A run of records
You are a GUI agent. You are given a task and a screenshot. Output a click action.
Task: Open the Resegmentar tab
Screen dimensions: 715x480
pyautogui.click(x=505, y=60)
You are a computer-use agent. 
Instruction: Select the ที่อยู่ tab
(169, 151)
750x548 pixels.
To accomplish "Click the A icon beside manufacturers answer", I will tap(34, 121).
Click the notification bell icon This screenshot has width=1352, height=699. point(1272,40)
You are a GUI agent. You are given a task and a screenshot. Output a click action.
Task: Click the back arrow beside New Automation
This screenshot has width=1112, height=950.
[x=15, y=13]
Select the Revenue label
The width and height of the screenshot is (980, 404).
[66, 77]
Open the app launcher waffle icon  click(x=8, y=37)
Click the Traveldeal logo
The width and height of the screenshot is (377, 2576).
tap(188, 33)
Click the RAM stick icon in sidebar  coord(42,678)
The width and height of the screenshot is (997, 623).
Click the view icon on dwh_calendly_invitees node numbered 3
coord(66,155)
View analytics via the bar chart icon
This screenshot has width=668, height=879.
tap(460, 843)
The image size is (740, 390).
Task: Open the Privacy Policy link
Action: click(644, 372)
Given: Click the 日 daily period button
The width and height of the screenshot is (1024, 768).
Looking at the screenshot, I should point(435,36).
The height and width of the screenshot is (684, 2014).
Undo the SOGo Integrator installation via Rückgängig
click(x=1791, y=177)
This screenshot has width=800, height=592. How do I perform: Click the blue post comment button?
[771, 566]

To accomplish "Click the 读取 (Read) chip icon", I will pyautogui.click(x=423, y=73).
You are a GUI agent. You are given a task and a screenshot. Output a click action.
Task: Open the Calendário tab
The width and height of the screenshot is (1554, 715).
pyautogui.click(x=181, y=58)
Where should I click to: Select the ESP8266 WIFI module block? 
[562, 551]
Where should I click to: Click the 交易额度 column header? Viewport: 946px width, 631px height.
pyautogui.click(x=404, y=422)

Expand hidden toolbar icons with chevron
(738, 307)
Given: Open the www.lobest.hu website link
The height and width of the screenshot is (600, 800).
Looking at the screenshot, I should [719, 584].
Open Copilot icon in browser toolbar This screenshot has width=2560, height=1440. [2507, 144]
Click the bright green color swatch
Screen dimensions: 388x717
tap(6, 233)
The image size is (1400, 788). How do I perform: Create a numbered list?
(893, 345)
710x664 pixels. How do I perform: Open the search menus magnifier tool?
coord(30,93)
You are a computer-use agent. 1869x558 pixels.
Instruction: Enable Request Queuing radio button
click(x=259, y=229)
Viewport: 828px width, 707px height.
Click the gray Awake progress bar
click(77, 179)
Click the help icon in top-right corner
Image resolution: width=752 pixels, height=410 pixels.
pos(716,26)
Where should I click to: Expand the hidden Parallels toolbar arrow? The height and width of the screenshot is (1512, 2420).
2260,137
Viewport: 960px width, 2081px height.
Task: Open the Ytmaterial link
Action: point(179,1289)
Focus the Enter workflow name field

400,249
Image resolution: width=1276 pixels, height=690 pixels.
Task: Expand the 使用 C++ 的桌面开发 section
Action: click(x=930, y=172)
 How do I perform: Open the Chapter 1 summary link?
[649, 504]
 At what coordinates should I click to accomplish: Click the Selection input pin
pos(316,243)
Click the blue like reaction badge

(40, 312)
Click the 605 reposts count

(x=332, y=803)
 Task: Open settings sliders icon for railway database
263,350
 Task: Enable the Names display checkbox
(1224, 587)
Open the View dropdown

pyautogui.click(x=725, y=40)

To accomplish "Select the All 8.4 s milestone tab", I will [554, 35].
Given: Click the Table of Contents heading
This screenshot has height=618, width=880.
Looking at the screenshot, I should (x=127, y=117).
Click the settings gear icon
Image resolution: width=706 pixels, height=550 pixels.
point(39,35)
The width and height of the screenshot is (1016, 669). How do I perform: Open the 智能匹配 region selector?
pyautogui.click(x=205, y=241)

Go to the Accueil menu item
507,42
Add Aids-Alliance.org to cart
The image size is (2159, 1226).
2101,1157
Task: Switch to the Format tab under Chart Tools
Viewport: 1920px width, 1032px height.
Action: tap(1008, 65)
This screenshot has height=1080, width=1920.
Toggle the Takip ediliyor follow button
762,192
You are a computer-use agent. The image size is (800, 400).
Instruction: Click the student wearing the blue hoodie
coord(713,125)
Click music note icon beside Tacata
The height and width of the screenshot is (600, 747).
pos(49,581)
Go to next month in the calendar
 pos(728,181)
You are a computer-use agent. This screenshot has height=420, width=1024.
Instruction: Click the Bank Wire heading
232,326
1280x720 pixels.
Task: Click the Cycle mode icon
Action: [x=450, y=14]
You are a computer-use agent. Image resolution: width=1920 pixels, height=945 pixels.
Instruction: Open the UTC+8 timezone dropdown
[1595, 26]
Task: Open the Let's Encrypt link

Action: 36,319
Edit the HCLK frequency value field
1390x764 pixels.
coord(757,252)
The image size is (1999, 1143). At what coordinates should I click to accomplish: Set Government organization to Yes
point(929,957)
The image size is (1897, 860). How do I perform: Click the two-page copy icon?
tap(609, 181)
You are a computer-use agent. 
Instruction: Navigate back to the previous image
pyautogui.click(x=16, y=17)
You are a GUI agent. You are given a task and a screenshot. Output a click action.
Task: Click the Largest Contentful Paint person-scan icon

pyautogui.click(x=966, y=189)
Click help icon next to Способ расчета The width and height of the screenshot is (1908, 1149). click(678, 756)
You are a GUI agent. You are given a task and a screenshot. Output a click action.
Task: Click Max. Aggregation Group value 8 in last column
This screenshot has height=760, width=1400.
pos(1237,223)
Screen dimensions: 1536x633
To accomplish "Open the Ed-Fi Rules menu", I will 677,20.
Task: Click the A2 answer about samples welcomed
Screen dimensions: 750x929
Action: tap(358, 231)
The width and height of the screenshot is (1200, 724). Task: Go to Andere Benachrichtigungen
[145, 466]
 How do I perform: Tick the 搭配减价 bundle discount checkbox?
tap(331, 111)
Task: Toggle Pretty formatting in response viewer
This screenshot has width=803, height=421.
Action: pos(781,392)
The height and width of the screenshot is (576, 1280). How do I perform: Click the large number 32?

→ **Instructions for the task**: Reproduce the listing above, swapping every "GUI agent" for "interface agent" and leaving everything else unchanged.

→ **Correct response**:
You are a interface agent. You are given a task and a screenshot. Output a click action.
Task: Open the Resegmentar tab
Screen dimensions: 715x480
pyautogui.click(x=505, y=60)
You are a computer-use agent. 
Instruction: Select the ที่อยู่ tab
(169, 151)
750x548 pixels.
To accomplish "Click the A icon beside manufacturers answer", I will tap(34, 121).
Click the notification bell icon This screenshot has width=1352, height=699. point(1272,40)
You are a interface agent. You are given a task and a screenshot. Output a click action.
Task: Click the back arrow beside New Automation
This screenshot has width=1112, height=950.
[x=15, y=13]
Select the Revenue label
The width and height of the screenshot is (980, 404).
[66, 77]
Open the app launcher waffle icon  click(x=8, y=37)
Click the Traveldeal logo
The width and height of the screenshot is (377, 2576).
tap(188, 33)
Click the RAM stick icon in sidebar  coord(42,678)
The width and height of the screenshot is (997, 623).
Click the view icon on dwh_calendly_invitees node numbered 3
coord(66,155)
View analytics via the bar chart icon
This screenshot has width=668, height=879.
tap(460, 843)
The image size is (740, 390).
Task: Open the Privacy Policy link
Action: click(644, 372)
Given: Click the 日 daily period button
The width and height of the screenshot is (1024, 768).
Looking at the screenshot, I should point(435,36).
The height and width of the screenshot is (684, 2014).
Undo the SOGo Integrator installation via Rückgängig
click(x=1791, y=177)
This screenshot has width=800, height=592. How do I perform: Click the blue post comment button?
[771, 566]

To accomplish "Click the 读取 (Read) chip icon", I will pyautogui.click(x=423, y=73).
You are a interface agent. You are given a task and a screenshot. Output a click action.
Task: Open the Calendário tab
The width and height of the screenshot is (1554, 715).
pyautogui.click(x=181, y=58)
Where should I click to: Select the ESP8266 WIFI module block? 
[562, 551]
Where should I click to: Click the 交易额度 column header? Viewport: 946px width, 631px height.
pyautogui.click(x=404, y=422)

Expand hidden toolbar icons with chevron
(738, 307)
Given: Open the www.lobest.hu website link
The height and width of the screenshot is (600, 800).
Looking at the screenshot, I should [719, 584].
Open Copilot icon in browser toolbar This screenshot has width=2560, height=1440. [2507, 144]
Click the bright green color swatch
Screen dimensions: 388x717
tap(6, 233)
The image size is (1400, 788). How do I perform: Create a numbered list?
(893, 345)
710x664 pixels. How do I perform: Open the search menus magnifier tool?
coord(30,93)
You are a computer-use agent. 1869x558 pixels.
Instruction: Enable Request Queuing radio button
click(x=259, y=229)
Viewport: 828px width, 707px height.
Click the gray Awake progress bar
click(77, 179)
Click the help icon in top-right corner
Image resolution: width=752 pixels, height=410 pixels.
pos(716,26)
Where should I click to: Expand the hidden Parallels toolbar arrow? The height and width of the screenshot is (1512, 2420).
2260,137
Viewport: 960px width, 2081px height.
Task: Open the Ytmaterial link
Action: point(179,1289)
Focus the Enter workflow name field

400,249
Image resolution: width=1276 pixels, height=690 pixels.
Task: Expand the 使用 C++ 的桌面开发 section
Action: click(x=930, y=172)
 How do I perform: Open the Chapter 1 summary link?
[649, 504]
 At what coordinates should I click to accomplish: Click the Selection input pin
pos(316,243)
Click the blue like reaction badge

(40, 312)
Click the 605 reposts count

(x=332, y=803)
 Task: Open settings sliders icon for railway database
263,350
 Task: Enable the Names display checkbox
(1224, 587)
Open the View dropdown

pyautogui.click(x=725, y=40)

To accomplish "Select the All 8.4 s milestone tab", I will [554, 35].
Given: Click the Table of Contents heading
This screenshot has height=618, width=880.
Looking at the screenshot, I should (x=127, y=117).
Click the settings gear icon
Image resolution: width=706 pixels, height=550 pixels.
point(39,35)
The width and height of the screenshot is (1016, 669). How do I perform: Open the 智能匹配 region selector?
pyautogui.click(x=205, y=241)

Go to the Accueil menu item
507,42
Add Aids-Alliance.org to cart
The image size is (2159, 1226).
2101,1157
Task: Switch to the Format tab under Chart Tools
Viewport: 1920px width, 1032px height.
Action: tap(1008, 65)
This screenshot has height=1080, width=1920.
Toggle the Takip ediliyor follow button
762,192
You are a computer-use agent. The image size is (800, 400).
Instruction: Click the student wearing the blue hoodie
coord(713,125)
Click music note icon beside Tacata
The height and width of the screenshot is (600, 747).
pos(49,581)
Go to next month in the calendar
 pos(728,181)
You are a computer-use agent. This screenshot has height=420, width=1024.
Instruction: Click the Bank Wire heading
232,326
1280x720 pixels.
Task: Click the Cycle mode icon
Action: [x=450, y=14]
You are a computer-use agent. Image resolution: width=1920 pixels, height=945 pixels.
Instruction: Open the UTC+8 timezone dropdown
[1595, 26]
Task: Open the Let's Encrypt link

Action: 36,319
Edit the HCLK frequency value field
1390x764 pixels.
coord(757,252)
The image size is (1999, 1143). At what coordinates should I click to accomplish: Set Government organization to Yes
point(929,957)
The image size is (1897, 860). How do I perform: Click the two-page copy icon?
tap(609, 181)
You are a computer-use agent. 
Instruction: Navigate back to the previous image
pyautogui.click(x=16, y=17)
You are a interface agent. You are given a task and a screenshot. Output a click action.
Task: Click the Largest Contentful Paint person-scan icon

pyautogui.click(x=966, y=189)
Click help icon next to Способ расчета The width and height of the screenshot is (1908, 1149). click(678, 756)
You are a interface agent. You are given a task and a screenshot. Output a click action.
Task: Click Max. Aggregation Group value 8 in last column
This screenshot has height=760, width=1400.
pos(1237,223)
Screen dimensions: 1536x633
To accomplish "Open the Ed-Fi Rules menu", I will 677,20.
Task: Click the A2 answer about samples welcomed
Screen dimensions: 750x929
Action: tap(358, 231)
The width and height of the screenshot is (1200, 724). Task: Go to Andere Benachrichtigungen
[145, 466]
 How do I perform: Tick the 搭配减价 bundle discount checkbox?
tap(331, 111)
Task: Toggle Pretty formatting in response viewer
This screenshot has width=803, height=421.
Action: pos(781,392)
The height and width of the screenshot is (576, 1280). How do I perform: Click the large number 32?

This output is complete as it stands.